目的制备兔抗人同源异形盒基因HOXB9的多克隆抗体，为后续深入研究HOXB9蛋白的功能提供工具。方法采用聚合酶链反应（PCR）和DNA重组技术，构建HOXB9基因5’端7-458碱基片段到原核表达载体pGEX-4T-1和pMal-C2x中，热休克法转化及异丙基-B—D-硫代吡喃半乳糖苷诱导表达谷胱甘肽转移酶标签的HOXB9N端融合蛋白和麦芽糖结合蛋白标签的HOXB9N端融合蛋白。纯化GST—HOXB9N端融合蛋白免疫新西兰白兔，ELISA鉴定效价后，颈动脉放血，收集血清，纯化抗体。免疫印迹法及免疫沉淀法鉴定抗体有效性及特异性。结果本实验制备的抗体能够特异识别目标分子的单-条带，并且具有较强的免疫沉淀天然构象的HOXB9蛋白的能力；采用所制备的抗体检测发现，HOXB9蛋白在小鼠免疫器官、胰脏、结肠、肺、小脑、雌性生殖系统及睾丸中表达较高，其他器官表达较低或无表达。结论成功制备了特异而有效的兔抗人HOXB9蛋白多克隆抗体，此多克隆抗体可用于免疫印迹法分析及免疫沉淀实验。

英文摘要：

Objective The purpose of this study was to prepare rabbit anti-homeobox B9 （HOXB9） polyclonal antibody and to provide a tool for future study.

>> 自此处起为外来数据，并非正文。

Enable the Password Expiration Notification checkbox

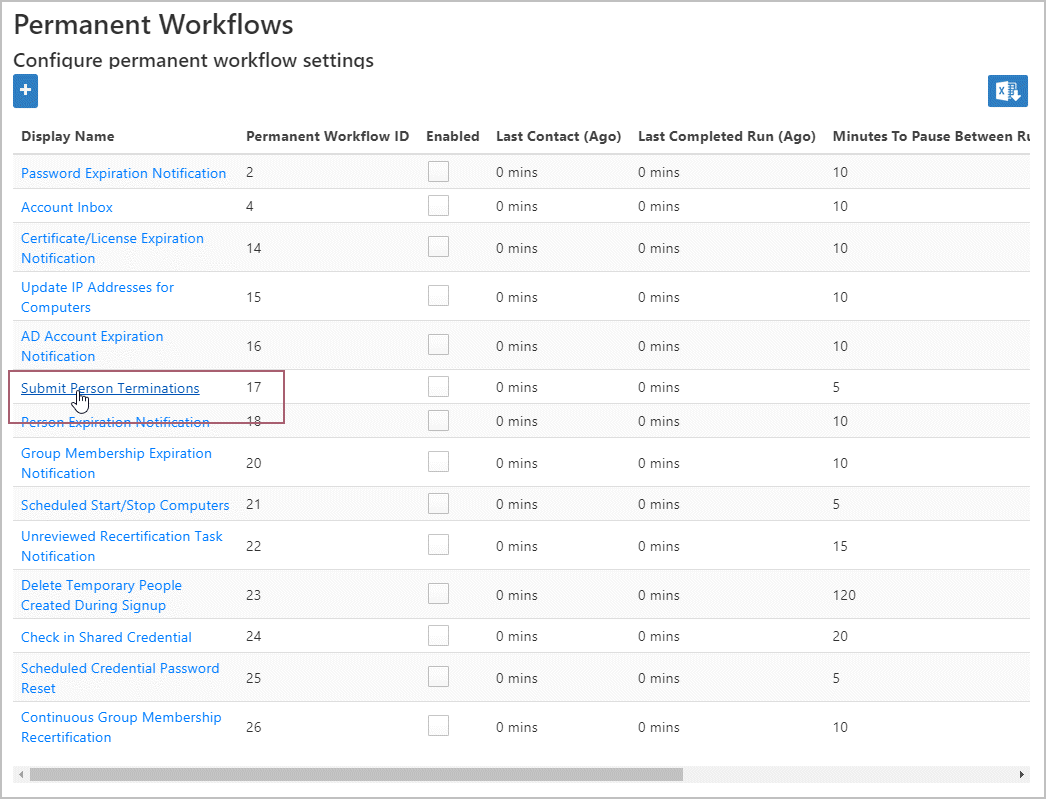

Methods DNA fragments of human HOXB9 gene 5＇terminal 7-458 base pairs was respectively cloned into PGEX-4T-1 vector expressing GST tag and pMal-C2x vector expressing MBP tag by polymerasechain reaction and recombinant DNA technology. The GST-HOXB9-N-terminal fusion protein and MBP-HOXB9- N-terminal fusion protein were expressed by E. coli BL21 （ DE3 ） after heat shock transformation and IPTG induction. The New Zealand rabbit was immunized with the purified GST-HOXB9-N-terminal fusion protein. We used ELISA assay to determine the tiler of the antiserum. If the antiserum was effective, the rabbit blood was obtained from the carotid artery and immunoglobulinG（IgG） was purified from serum. Effectiveness and specificity of the antibody were identified by Western blotting and immunoprecipitation. Results The prepared antibody specifically recognized a single band of the target molecule, and had a strong capability of immunoprecipitation on the native HOXB9 protein. Using this antibody, we demonstrated that HOXB9 expressed highly in the mouse immune organs, pancreas, colon, lung, cerebellum, female reproductive system and testis,while expressed lowly in other organs. Conclusion We successfully prepared a rabbit anti- human HOXB9 polyclonal antibody. This polyclonal antibody is specific and effective, and may be used for Western blotting and immunoprecipitation analysis.